◆ What to produce
Find each line below that contains the word "Given". Copy every one of those lines in full.

***** Records for the task *****

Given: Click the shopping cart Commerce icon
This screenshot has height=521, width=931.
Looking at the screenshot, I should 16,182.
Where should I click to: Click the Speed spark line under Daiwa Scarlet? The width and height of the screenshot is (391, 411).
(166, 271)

*****
***** Records for the task *****

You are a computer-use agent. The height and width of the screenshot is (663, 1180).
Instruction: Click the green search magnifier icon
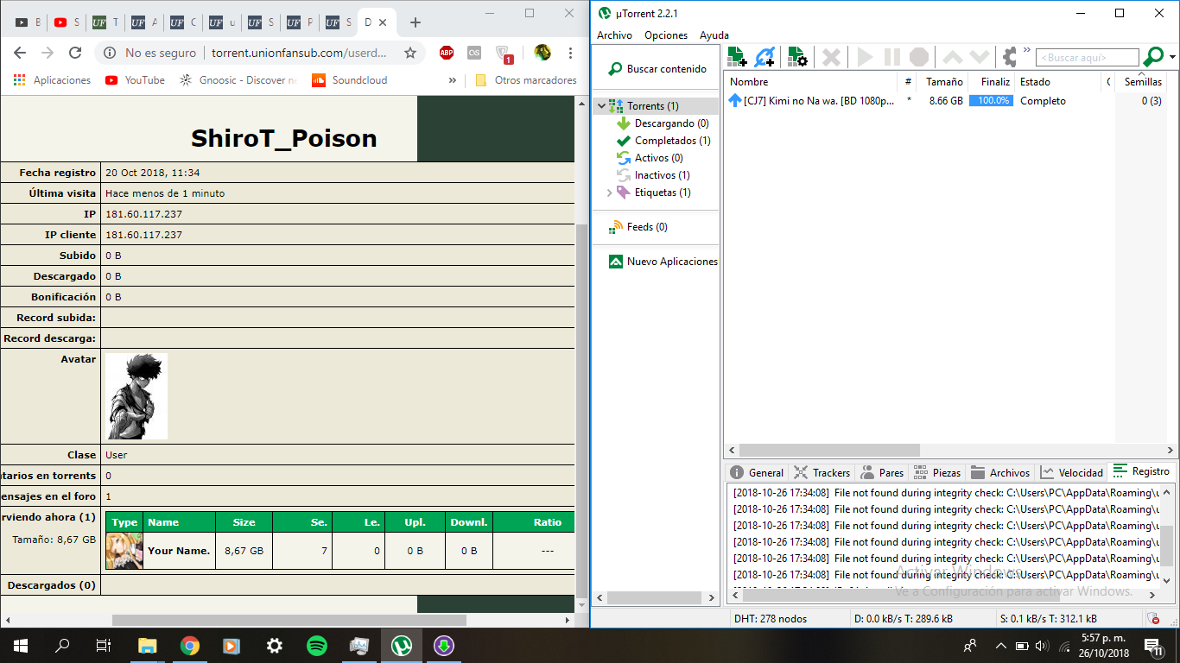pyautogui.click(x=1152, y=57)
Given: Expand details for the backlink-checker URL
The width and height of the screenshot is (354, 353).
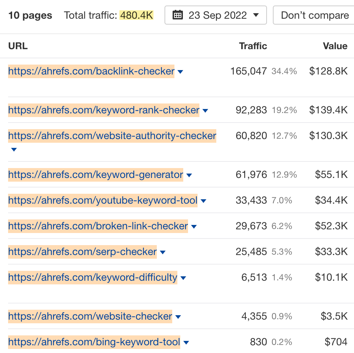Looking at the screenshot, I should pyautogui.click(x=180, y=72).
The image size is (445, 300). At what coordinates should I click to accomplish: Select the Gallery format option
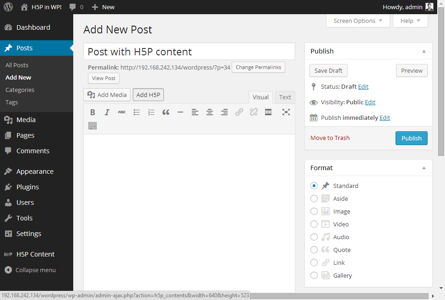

*****

◆ The reply
Given: Click the shopping cart Commerce icon
Given: Expand details for the backlink-checker URL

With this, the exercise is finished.